* [Requirement]: Your task is to return the span of lines beginning at the one with "Open the Recherche Académique sidebar item" and ending at the last line of the data, exactly as it stands.

* [Data shown]:
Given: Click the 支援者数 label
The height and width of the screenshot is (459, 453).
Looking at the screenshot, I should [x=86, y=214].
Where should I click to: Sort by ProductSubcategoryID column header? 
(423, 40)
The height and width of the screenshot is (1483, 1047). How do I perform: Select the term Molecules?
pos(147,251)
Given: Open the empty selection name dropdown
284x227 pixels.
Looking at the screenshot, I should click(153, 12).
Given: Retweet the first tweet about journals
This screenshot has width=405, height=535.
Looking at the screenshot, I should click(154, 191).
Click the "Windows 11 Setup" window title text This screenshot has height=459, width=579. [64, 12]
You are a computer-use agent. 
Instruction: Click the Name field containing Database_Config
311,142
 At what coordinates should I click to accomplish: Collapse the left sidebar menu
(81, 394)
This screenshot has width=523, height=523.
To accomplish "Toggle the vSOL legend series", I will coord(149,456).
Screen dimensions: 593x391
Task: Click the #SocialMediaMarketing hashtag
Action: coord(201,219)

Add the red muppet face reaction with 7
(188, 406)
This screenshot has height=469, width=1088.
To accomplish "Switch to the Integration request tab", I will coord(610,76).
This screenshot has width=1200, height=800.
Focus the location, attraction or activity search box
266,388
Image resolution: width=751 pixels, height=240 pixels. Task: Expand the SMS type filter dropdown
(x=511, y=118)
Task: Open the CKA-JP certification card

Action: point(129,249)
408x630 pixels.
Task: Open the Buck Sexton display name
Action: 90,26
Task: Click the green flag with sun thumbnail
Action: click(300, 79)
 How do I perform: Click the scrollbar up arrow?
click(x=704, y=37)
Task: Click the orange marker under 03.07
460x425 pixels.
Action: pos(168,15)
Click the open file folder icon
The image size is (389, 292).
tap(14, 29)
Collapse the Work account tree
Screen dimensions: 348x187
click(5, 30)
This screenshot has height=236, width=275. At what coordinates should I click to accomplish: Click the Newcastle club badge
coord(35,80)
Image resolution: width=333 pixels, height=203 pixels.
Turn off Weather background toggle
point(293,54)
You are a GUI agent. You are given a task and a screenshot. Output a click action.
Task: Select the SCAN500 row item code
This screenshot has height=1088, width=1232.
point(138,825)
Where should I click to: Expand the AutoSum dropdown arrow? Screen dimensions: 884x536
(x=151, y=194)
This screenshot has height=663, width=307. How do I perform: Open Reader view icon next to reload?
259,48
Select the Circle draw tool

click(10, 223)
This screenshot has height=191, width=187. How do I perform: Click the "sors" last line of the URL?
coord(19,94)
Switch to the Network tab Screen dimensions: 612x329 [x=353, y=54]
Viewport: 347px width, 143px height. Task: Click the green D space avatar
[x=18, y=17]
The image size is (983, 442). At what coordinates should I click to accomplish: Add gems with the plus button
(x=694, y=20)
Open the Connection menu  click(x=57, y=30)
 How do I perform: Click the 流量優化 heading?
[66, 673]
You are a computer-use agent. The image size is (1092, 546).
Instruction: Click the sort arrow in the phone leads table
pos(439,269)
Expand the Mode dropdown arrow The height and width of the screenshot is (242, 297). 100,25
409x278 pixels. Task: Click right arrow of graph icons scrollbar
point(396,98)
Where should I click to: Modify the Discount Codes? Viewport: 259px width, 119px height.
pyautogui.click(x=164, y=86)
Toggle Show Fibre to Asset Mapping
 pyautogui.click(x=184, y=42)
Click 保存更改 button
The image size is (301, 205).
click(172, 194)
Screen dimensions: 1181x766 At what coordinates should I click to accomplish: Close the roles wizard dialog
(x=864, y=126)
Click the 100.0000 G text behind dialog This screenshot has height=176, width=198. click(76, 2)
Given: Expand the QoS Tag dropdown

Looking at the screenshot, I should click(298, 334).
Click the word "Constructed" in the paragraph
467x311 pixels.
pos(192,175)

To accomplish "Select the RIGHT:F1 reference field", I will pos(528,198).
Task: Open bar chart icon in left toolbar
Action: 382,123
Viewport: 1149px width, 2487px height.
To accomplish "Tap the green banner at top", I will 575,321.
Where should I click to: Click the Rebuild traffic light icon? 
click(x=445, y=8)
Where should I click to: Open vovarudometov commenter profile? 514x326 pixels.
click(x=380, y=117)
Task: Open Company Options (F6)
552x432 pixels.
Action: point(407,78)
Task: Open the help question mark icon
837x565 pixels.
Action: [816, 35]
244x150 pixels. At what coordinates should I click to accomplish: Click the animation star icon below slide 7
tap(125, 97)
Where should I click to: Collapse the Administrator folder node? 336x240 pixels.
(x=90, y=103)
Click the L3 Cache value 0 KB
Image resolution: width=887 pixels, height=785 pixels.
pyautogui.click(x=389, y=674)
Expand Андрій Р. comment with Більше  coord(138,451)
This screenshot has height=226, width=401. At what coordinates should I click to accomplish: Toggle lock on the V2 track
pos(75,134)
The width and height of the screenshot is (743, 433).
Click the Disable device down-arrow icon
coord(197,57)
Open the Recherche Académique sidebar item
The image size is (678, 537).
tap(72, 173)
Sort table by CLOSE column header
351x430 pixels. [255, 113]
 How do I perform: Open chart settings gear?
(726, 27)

* [Result of the task]:
Open the Recherche Académique sidebar item
The image size is (678, 537).
tap(72, 173)
Sort table by CLOSE column header
351x430 pixels. [255, 113]
 How do I perform: Open chart settings gear?
(726, 27)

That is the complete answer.